Solo quería intervenir aquí. Tengo el mismo problema, pero es más molesto que la experiencia del autor del hilo original. También uso GSuite y tengo configurada una “contraseña de aplicación” separada para Discourse. Sin embargo, he notado que mi problema no se debe a la cantidad de correos electrónicos por día ni a los límites de tasa de SMTP. El foro donde ocurrió esto apenas tenía actividad en términos de publicaciones, correos de resumen o cualquier cosa similar. Lo que sucede es que, de vez en cuando, falla la autenticación SMTP; esto tiene que ver con un error del lado de Google. De vez en cuando (cada 3-5 meses, por lo general), las autenticaciones SMTP fallan durante unos minutos.
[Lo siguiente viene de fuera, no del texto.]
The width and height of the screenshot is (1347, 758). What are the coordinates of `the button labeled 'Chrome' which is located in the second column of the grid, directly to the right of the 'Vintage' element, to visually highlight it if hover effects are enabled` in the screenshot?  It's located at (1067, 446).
Normalmente, cuando veo esto en mi cliente de correo, simplemente espero cinco minutos y lo intento de nuevo, y funciona como por arte de magia. Bueno, con Discourse, un fallo lo vuelve loco. Incluso con solo unos pocos mensajes en cola, comienza a sobreesforzarse, intentando iniciar sesión una y otra vez por cada mensaje en la cola. El resultado es un bombardeo de autenticación SMTP que activa un mecanismo diferente de protección contra ataques de fuerza bruta dentro de Gmail, y muy rápidamente simplemente deja de procesar los intentos de inicio de sesión y muestra errores. Así que, en este punto, realmente no importa si la contraseña es correcta y el problema de autenticación de Gmail se resuelva; para entonces ya estás bloqueado porque Discourse se volvió loco.

Olvídate de la limitación de tasa; enfócate en lo siguiente:

  • Mejorar la eficiencia: enviar varios correos electrónicos en una sola conexión TCP, por empezar. Esto es estándar y reduce la cantidad de sockets activos y la sobrecarga de red.
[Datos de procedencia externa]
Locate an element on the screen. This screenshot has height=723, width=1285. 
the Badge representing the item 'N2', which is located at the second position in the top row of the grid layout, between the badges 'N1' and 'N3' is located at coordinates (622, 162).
  • Implementar un retraso de reintento incremental sensato, donde si falla la autenticación SMTP, no hay razón para intentarlo de nuevo en un período tan corto. Cuando la autenticación SMTP falla, ya sea deshabilitar el envío de correos electrónicos y mostrar una alerta en pantalla al administrador de que la autenticación SMTP ha fallado, o implementar un mecanismo de retraso serio, de modo que el segundo intento ocurra 60 segundos después, el tercero en 5 minutos, el cuarto en 30 minutos, etc.

Así que ahora básicamente tengo que cambiar mis configuraciones SMTP para deshabilitar el correo electrónico, luego reconstruir la aplicación, esperar 24 horas, revertir mis configuraciones y volver a reconstruir. Incluso una simple casilla de verificación en la configuración de administración para deshabilitar el envío de correos electrónicos sería 1000% mejor que esto.

Existe tal configuración. Busca ‘deshabilitar correo electrónico’.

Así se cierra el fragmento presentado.